ECLI:NL:HR:2022:1294
Hoge Raad
- Cassatie
- Rechtspraak.nl
Cassatie tegen uitspraak Gerechtshof Arnhem-Leeuwarden inzake belastingkwesties
In deze zaak heeft [X] B.V. te [Z] (hierna: belanghebbende) beroep in cassatie ingesteld tegen de uitspraak van het Gerechtshof Arnhem-Leeuwarden van 14 december 2021, nrs. 19/01503 en 19/01504. Dit beroep volgde op een verzet van belanghebbende tegen een eerdere uitspraak van het Hof van 23 maart 2021. De belanghebbende was vertegenwoordigd door A.F.M.J. Verhoeven, terwijl de Staatssecretaris van Financiën, die als verweerder optrad, werd vertegenwoordigd door [P]. De Hoge Raad heeft de ingediende middelen beoordeeld, maar kwam tot de conclusie dat deze niet konden leiden tot vernietiging van de uitspraak van het Hof.

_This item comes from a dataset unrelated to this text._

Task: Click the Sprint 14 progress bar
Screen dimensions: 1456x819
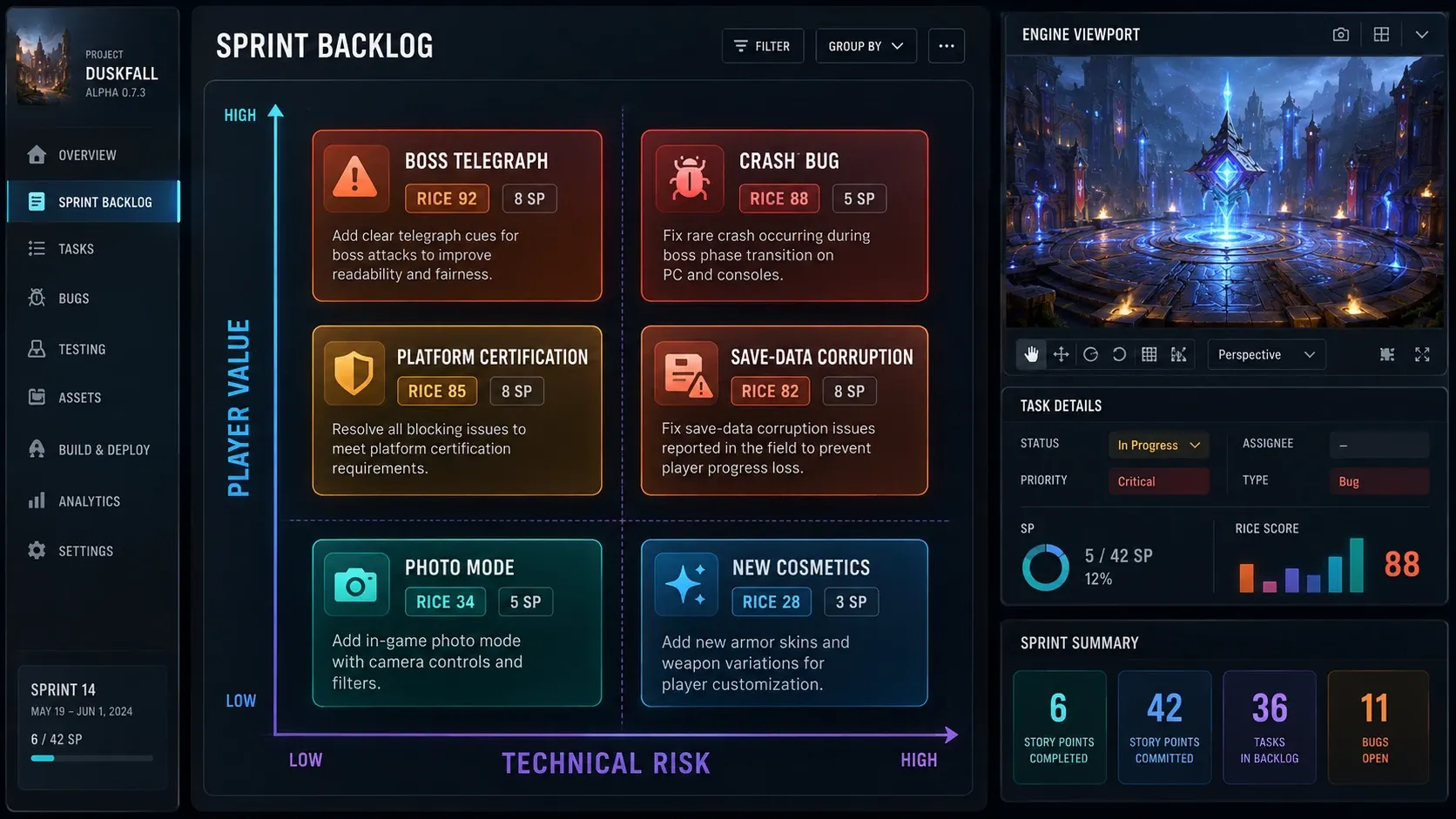Action: tap(92, 758)
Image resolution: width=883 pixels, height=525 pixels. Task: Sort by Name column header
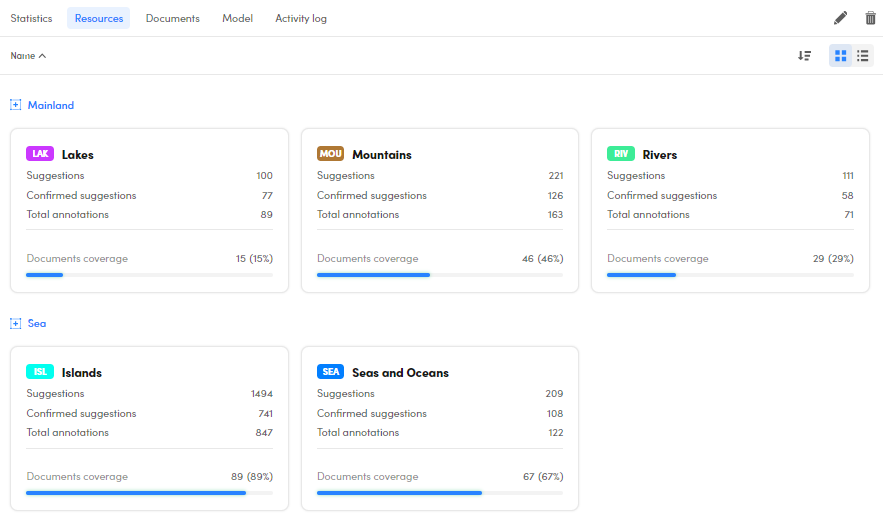(x=28, y=56)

De Hoge Raad oordeelde dat het niet nodig was om te motiveren waarom dit oordeel werd gegeven, aangezien de beoordeling van de middelen niet vereist dat er antwoorden worden gegeven op vragen die van belang zijn voor de eenheid of ontwikkeling van het recht, zoals vermeld in artikel 81, lid 1, van de Wet op de rechterlijke organisatie. De Hoge Raad heeft ook geen aanleiding gezien voor een veroordeling in de proceskosten. Uiteindelijk verklaarde de Hoge Raad het beroep in cassatie ongegrond. Dit arrest is uitgesproken in het openbaar op 23 september 2022.